Nachdem die alte TAWES an Tagen mit starker Sonneneinstrahlung und schwachem bis mäßigem Nordwestwind meiner Beobachtung nach die größte Abweichung nach oben zeigte, habe ich die Analyse daraufhin genau auf solche Bedingungen zurechtgeschnitten: Mit Zeitpunkten von hoher Einstrahlung (die an den TAWES im Gegensatz zu meiner Station genau erfasst wird) und Windrichtungen von West über Nordwest bis Nord. Das Bild ist ein gänzlich anderes als zuvor:

ANALYSE2

Die Datenpunkte liegen mit nur wenigen Ausnahmen weit über der schwarz-strichlierten Linie, die alte TAWES hat im Durchschnitt eine 1,14°C höhere Temperatur als die TAWES am neuen Standort. Das mag nach gar nicht so viel klingen, sind in der Meteorologie aber Welten – zumal es sich hierbei um einen Mittelwert handelt. Im Einzelfall sind Abweichungen über 2°C aufgetreten. Es sind diese Lagen, die Wolkersdorf immer wieder als heißesten Ort Österreichs in Radio und Fernsehen gebracht haben. Wie sich dank des neuen Standorts zweifelsfrei herausstellt, in den allermeisten Fällen vollkommen zu Unrecht.

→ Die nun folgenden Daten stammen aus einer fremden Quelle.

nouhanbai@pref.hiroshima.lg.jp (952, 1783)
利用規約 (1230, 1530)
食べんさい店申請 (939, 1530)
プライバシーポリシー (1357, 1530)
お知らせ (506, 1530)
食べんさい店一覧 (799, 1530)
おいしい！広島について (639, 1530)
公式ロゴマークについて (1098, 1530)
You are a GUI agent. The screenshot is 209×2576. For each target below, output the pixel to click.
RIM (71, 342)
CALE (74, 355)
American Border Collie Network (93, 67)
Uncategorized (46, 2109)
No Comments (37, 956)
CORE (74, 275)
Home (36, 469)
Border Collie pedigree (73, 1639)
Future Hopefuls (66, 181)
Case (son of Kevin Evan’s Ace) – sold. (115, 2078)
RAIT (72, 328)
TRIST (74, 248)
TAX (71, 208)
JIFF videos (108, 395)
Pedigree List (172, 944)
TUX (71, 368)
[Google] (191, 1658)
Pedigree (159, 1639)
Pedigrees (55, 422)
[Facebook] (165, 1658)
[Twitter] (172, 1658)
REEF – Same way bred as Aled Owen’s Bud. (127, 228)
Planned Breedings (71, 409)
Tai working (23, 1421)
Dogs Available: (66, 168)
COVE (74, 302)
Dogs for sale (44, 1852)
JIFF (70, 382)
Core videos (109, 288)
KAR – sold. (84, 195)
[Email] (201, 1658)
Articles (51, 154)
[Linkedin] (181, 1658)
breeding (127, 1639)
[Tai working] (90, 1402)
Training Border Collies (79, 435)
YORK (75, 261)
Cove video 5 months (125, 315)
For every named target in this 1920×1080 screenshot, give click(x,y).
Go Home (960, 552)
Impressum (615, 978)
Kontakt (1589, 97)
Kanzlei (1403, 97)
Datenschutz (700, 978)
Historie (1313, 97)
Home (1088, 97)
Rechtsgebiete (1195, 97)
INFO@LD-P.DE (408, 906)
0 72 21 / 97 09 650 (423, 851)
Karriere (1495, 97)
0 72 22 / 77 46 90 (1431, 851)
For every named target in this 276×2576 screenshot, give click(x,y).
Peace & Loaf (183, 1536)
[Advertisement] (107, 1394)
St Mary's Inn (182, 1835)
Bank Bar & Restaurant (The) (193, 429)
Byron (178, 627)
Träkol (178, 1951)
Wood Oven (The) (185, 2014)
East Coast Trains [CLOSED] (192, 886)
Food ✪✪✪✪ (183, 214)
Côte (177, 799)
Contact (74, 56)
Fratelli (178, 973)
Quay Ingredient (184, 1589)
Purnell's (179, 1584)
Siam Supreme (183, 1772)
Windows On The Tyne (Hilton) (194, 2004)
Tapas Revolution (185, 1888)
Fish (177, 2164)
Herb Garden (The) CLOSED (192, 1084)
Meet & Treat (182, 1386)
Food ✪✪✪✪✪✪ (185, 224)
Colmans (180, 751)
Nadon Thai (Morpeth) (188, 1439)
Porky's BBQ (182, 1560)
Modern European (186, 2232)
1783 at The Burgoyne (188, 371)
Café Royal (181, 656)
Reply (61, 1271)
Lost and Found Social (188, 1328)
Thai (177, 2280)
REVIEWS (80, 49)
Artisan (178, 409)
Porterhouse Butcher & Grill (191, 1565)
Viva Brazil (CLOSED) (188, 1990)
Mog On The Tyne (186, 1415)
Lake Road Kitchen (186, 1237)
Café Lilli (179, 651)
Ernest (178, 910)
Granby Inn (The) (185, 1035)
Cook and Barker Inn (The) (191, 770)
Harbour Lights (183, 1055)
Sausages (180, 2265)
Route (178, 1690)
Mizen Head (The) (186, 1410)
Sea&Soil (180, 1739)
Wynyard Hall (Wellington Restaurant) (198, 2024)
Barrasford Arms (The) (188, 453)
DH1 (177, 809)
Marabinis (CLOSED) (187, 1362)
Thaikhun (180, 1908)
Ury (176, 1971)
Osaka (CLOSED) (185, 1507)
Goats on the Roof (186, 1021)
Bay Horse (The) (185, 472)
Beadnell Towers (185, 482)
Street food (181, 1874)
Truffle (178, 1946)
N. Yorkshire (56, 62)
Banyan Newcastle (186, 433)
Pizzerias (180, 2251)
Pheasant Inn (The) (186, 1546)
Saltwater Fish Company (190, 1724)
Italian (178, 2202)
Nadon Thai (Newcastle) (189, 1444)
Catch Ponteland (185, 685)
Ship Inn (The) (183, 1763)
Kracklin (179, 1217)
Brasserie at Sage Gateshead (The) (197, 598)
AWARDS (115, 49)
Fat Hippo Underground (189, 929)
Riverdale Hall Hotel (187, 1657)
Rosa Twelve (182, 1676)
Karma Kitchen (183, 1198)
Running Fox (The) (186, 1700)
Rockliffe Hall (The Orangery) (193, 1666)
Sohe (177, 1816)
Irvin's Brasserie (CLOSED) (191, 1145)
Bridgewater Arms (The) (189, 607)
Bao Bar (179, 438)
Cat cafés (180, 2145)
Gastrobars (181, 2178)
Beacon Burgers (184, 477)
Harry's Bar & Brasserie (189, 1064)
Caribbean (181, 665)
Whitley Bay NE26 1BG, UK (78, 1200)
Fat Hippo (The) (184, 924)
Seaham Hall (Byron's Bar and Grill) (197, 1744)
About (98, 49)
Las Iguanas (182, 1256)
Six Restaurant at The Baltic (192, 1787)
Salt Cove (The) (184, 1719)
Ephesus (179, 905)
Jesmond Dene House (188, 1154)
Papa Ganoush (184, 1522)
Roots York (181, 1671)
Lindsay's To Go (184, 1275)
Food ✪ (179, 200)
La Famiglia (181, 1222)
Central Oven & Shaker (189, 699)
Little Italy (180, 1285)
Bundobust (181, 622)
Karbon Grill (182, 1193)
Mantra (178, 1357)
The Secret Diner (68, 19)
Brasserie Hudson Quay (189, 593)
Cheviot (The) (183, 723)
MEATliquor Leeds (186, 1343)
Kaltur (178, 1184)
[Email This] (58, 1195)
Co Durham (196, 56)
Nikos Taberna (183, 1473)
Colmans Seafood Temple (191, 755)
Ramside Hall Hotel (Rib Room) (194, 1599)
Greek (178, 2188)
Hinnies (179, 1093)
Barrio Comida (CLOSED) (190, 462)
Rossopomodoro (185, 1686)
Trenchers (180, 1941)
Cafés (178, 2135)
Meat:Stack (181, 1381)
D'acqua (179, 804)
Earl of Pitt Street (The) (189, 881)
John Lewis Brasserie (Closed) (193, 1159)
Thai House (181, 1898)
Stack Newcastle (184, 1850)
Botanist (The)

Dröselt man die Analyse nach hoher Einstrahlung bei anderen Windrichtungen auf, zeigt sich weiterhin, dass die alte TAWES höhere Temperaturen gemessen hat als die neue TAWES, aber die Abweichung sinkt bei allen anderen Windrichtungen im Vergleich zum Nordwestwind. Es erscheint also klar, dass nur bei Nordwestwind ein so stark ausgeprägtes wärmeres Mikroklima am alten Standort auftritt. Bei Betrachtung einer Satellitenaufnahme des alten Standorts ist ersichtlich, dass sich nur wenige Meter nordwestlich der Station ein Gebäude befindet, das eine nach Südosten ausgerichtete, dunkle Dachschräge aufweist. Die zusätzliche thermische Abstrahlung in Richtung der Station könnte bereits der Hauptfaktor für die Abweichungen darstellen. Denkbar ist aber auch, dass sich im Lee des Gebäudes ein Luftwirbel ausbildet, der die lokal erhitzte Luft besonders effektiv am Stationsstandort zirkulieren lässt. Dass sich auf einem benachbarten Firmenareal ebenfalls in Richtung Nordwesten ein großer asphaltierter Parkplatz befindet, ist das i-Tüpfelchen für diesen nicht repräsentativen Standort.

SAT1

Quelle: Google Maps

Der Schwenk zum Umgebungsbild des neuen Standorts ist wie der Wechsel von der Nacht zum Tage. Das Brunnenschutzgebiet - das liegt in der Natur der Sache - ist von viel Grün umgeben, lediglich nordöstlich des Wettergartens befindet sich ein Gebäude mit einigen PV-Paneelen am Dach. Nordost ist in unserer Gegend die mit Abstand seltenste Windrichtung, somit sollte sich der Einfluss auf die Temperatur selbst im ungünstigsten Falle in Grenzen halten.

SAT2

Quelle: Google Maps

Wie gut, dass die letzten Stunden des alten TAWES-Standorts nun bald gezählt sind, wenn kommende Woche der Schalter umgelegt wird und auf der Hohen Warte in Wien die Messungen des neuen Standorts in die operationellen Datenbanken fließen. Zum Abschluss gibt es passenderweise noch die Strömungslage, bei der die alte TAWES in Wolkersdorf die größten Ausreißer nach oben verzeichnet: West- bis Nordwestwind und dazu volle Einstrahlung. Natürlich lag Wolkersdorf deswegen gestern und auch heute schon im österreichweiten ZAMG-Wetterstationsvergleich ganz vorne dabei.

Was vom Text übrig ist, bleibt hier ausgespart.